DOCUMENT SEGMENT START
Skip to main content

Triplet Repeat Disease

Triplet Repeat Disease

Trinucleotide, or triplet repeats, consist of three consecutive nucleotides that are repeated within a region of DNA (for example, CCG CCG CCG CCG CCG). These are found in the genome of humans and many other species. All possible combinations of nucleotides are known to exist as triplet repeats, though some, including CGG and CAG, are more common than others. The repeats may be within genes or between genes. In genes, they may be in regions that specify proteins (coding regions called exons) or in noncoding regions (introns). If present within exons, they may be present in translated regions and hence encode a series of identical amino acids, or they may occur in regions not translated into protein. Triplet repeats are frequently found in genes that encode transcription factors and those involved in regulating development.

Implicated in Diseases

Triplet repeats were once thought to be apparently benign stretches of DNA. However, it is now known that these repeats can sometimes undergo dynamic or expansion mutation. In this type of mutation, through mechanisms during DNA replication that are only partly understood, the number of triplets in a repeat increases (expands) and can cause disease.

There are many diseases known to be caused by triplet repeats. They share certain common features. The mutant repeat length is unstable in both somatic and germ cells of the body, meaning it can change in length during DNA replication. Also, the triplet repeat often expands rather than contracts in successive generations. Increasing repeat size is correlated with decreasing age of onset or increasing disease severity in successive generations. This phenomenon is called anticipation, and is a characteristic of most triplet repeat diseases.

Classification of Triplet Repeat Disorders

Triplet repeat disorders fall into two subclasses, depending on the location of the trinucleotide repeat within the gene. The first subclass has triplet repeats occurring in noncoding sequences of DNA, either introns or regions at the start or end of the gene, called 5 ("five prime") or 3 ("three prime") untranslated regions. The second subclass is characterized by (CAG)n repeats that code for repeated stretches of the amino acid glutamine (polyglutamine) in coding regions of the affected gene.

Noncoding Triplet Repeat Disorders

The noncoding triplet repeat diseases typically have large and variable repeat expansions that result in multiple tissue dysfunction or degeneration. The triplet repeat sequences vary in this subclass (CGG, GCC, GAA, CTG, and CAG). It is clear that the particular triplet sequence and its location with respect to a gene are important defining factors in dictating the unique mechanism of pathogenesis for each disease. The pathogenic mechanism also varies from disease to disease depending on the consequences of the lost function of the respective proteins or in some cases acquired function of a toxic transcript.
DOCUMENT SEGMENT END
» **ASSIGNMENT A**
In the passage on triplet repeat disease, what is the name for the pattern in which a growing repeat size brings an earlier age of onset or more severe disease in successive generations?
» **ASSIGNMENT B**
Carry on the passage about triplet repeat disease, picking up after its final sentence.
SUPPLIED DATA START
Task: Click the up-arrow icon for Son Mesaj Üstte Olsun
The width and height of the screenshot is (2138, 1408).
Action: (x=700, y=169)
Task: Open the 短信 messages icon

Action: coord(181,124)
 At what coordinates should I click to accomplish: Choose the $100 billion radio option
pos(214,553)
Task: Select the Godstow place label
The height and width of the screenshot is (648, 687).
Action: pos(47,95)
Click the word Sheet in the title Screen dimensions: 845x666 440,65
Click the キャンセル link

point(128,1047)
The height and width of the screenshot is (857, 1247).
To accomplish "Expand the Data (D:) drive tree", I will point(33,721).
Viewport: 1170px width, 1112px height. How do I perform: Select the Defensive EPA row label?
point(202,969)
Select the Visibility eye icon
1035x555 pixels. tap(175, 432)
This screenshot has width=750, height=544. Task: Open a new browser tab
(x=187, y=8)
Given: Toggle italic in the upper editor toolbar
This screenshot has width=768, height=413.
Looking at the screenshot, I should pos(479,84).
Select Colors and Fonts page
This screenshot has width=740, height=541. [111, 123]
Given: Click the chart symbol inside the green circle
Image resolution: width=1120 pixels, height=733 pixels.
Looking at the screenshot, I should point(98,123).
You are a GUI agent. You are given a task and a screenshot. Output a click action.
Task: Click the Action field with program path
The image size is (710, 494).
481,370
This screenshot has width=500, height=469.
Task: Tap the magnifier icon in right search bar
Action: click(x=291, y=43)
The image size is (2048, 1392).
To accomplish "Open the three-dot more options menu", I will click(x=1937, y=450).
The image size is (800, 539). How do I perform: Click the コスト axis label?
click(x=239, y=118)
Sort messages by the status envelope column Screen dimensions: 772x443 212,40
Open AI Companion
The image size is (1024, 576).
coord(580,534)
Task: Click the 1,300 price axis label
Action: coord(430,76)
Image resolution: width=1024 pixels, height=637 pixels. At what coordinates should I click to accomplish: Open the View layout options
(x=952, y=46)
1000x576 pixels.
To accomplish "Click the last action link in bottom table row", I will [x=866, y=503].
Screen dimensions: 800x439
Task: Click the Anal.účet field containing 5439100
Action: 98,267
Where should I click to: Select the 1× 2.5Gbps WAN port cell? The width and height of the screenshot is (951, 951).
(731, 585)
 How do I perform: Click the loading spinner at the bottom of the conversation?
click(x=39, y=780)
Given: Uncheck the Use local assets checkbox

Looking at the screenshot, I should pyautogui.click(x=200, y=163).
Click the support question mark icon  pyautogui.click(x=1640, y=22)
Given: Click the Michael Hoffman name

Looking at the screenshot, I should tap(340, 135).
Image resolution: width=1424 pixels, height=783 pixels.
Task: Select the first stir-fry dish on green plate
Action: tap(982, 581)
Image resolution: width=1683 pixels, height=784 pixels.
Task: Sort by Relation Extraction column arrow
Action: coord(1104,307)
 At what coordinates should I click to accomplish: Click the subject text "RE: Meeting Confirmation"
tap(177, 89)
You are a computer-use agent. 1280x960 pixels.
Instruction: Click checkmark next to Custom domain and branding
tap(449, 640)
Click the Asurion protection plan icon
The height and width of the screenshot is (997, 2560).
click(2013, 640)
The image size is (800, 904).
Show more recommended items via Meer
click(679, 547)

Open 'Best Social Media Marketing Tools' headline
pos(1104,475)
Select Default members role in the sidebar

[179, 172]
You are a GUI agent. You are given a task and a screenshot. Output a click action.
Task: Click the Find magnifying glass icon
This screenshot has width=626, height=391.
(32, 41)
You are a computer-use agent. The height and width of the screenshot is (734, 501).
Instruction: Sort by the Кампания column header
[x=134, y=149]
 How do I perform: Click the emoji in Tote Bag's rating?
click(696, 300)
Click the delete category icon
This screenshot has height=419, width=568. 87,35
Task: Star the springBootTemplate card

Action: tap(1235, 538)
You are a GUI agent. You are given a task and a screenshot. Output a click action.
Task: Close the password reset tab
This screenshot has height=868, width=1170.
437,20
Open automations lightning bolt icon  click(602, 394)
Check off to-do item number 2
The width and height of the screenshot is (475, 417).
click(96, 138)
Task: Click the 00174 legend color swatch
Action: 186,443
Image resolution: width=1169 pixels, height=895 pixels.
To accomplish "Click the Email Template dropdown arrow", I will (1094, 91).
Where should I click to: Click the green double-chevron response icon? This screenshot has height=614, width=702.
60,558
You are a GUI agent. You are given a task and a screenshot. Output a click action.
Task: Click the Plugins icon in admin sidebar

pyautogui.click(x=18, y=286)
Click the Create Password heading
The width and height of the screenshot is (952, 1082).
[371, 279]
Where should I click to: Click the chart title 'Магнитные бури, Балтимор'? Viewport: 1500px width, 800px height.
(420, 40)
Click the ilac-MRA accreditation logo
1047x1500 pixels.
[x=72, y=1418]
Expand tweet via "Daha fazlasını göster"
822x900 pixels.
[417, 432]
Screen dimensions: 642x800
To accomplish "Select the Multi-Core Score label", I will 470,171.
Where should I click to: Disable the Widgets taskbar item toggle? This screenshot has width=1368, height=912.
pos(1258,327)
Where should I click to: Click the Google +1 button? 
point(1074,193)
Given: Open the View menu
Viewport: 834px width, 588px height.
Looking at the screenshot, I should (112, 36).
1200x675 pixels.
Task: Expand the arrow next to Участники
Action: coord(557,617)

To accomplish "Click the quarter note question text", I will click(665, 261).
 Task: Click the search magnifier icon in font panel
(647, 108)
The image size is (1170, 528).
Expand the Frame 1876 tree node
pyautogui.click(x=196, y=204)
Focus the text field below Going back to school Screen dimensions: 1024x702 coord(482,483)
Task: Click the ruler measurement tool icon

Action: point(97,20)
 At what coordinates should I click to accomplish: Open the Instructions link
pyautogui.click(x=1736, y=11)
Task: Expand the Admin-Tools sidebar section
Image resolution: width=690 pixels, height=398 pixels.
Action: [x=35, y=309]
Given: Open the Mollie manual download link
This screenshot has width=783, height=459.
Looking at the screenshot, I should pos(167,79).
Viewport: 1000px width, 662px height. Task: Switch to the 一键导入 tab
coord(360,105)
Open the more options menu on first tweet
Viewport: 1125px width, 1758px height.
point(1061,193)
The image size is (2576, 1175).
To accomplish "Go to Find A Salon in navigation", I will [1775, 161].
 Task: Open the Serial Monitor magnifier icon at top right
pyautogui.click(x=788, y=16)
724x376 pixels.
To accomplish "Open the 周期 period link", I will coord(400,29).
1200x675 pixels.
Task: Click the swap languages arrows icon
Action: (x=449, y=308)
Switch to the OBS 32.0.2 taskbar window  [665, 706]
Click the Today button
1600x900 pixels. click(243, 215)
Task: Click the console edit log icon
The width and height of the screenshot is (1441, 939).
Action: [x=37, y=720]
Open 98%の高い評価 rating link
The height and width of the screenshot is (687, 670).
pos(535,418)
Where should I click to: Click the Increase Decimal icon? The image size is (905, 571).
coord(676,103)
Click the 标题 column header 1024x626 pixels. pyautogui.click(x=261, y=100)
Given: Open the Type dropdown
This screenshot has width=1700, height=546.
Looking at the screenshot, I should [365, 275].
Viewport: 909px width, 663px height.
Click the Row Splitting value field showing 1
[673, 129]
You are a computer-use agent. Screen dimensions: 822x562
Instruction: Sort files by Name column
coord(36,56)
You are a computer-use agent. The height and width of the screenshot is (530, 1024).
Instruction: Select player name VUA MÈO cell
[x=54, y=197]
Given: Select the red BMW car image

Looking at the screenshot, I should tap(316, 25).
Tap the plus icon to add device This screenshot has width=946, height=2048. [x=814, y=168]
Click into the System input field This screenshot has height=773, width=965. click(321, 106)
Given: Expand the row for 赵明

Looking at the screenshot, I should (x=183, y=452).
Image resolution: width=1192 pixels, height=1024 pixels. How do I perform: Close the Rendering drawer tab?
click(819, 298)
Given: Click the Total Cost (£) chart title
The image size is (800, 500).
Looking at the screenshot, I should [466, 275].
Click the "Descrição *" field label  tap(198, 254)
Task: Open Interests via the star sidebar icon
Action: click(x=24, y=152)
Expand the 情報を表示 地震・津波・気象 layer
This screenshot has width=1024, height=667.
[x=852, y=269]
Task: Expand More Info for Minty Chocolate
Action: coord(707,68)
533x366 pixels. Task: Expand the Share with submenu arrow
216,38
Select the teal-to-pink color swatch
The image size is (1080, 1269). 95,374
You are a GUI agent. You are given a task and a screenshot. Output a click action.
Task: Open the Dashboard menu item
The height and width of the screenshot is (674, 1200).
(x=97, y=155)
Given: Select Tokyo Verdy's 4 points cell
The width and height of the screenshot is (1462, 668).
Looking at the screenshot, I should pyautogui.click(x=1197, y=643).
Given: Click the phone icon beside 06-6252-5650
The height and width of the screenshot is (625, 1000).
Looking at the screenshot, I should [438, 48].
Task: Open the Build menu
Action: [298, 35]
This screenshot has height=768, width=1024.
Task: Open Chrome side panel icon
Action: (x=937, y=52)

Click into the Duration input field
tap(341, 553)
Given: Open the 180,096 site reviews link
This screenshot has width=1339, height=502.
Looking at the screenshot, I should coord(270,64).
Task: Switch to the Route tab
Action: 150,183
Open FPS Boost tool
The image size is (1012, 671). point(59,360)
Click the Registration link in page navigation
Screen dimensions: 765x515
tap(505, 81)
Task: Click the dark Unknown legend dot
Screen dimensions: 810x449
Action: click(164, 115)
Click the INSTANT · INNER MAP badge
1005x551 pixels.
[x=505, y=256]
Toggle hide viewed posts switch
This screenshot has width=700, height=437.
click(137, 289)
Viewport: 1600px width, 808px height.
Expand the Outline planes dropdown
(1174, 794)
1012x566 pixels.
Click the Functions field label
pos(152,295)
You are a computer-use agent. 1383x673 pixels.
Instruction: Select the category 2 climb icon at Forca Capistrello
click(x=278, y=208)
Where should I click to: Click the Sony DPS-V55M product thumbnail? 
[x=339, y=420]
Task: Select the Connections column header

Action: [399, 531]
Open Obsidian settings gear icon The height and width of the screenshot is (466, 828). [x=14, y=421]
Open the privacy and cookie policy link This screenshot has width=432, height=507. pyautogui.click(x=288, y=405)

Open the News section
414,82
SUPPLIED DATA END
» **WRITTEN RESPONSE A**
Anticipation.

» **WRITTEN RESPONSE B**
Fragile X Syndrome.

This disorder is caused by the expansion of a (CGG)n repeat in the 5 untranslated region of the fragile X mental retardation (FMR1 ) gene. Normally there are about six to fifty-three repeats in this region. In the disease state there are more than 230 triplet repeats. This causes the transcriptional silencing of the gene, leading to loss of normal gene function. Some of the symptoms seen in this disorder include mental retardation, deformed features, and hyperactivity.

Myotonic Dystrophy (DM).

DM is a multisystem disorder with highly variable phenotypes and anticipation. Rigidity of muscles after contraction (tonic spasms), muscle weakness, and progressive muscle wasting characterize adult-onset DM. Developmental abnormalities, mental handicap, and respiratory distress are often evident in more severe forms. DM is caused by an expanded CTG triplet repeat in the 3 untranslated region of the protein kinase gene DMPK. The CTG expansion may disrupt DMPK transcription, causing loss of function. CTG expansions may also cause loss of function in two genes flanking DMPK : the DM locus-associated home-odomain protein (DMAHP) and gene 59 (also known as DMWD ). The CTG expanded transcript could also gain toxic function by interfering with normal processing of various RNAs. Congenital myotonic dystrophy occurs from birth in infants whose mothers have DM, often a case so mild it is never diagnosed. Due to anticipation, the child is much more severely affected than the mother.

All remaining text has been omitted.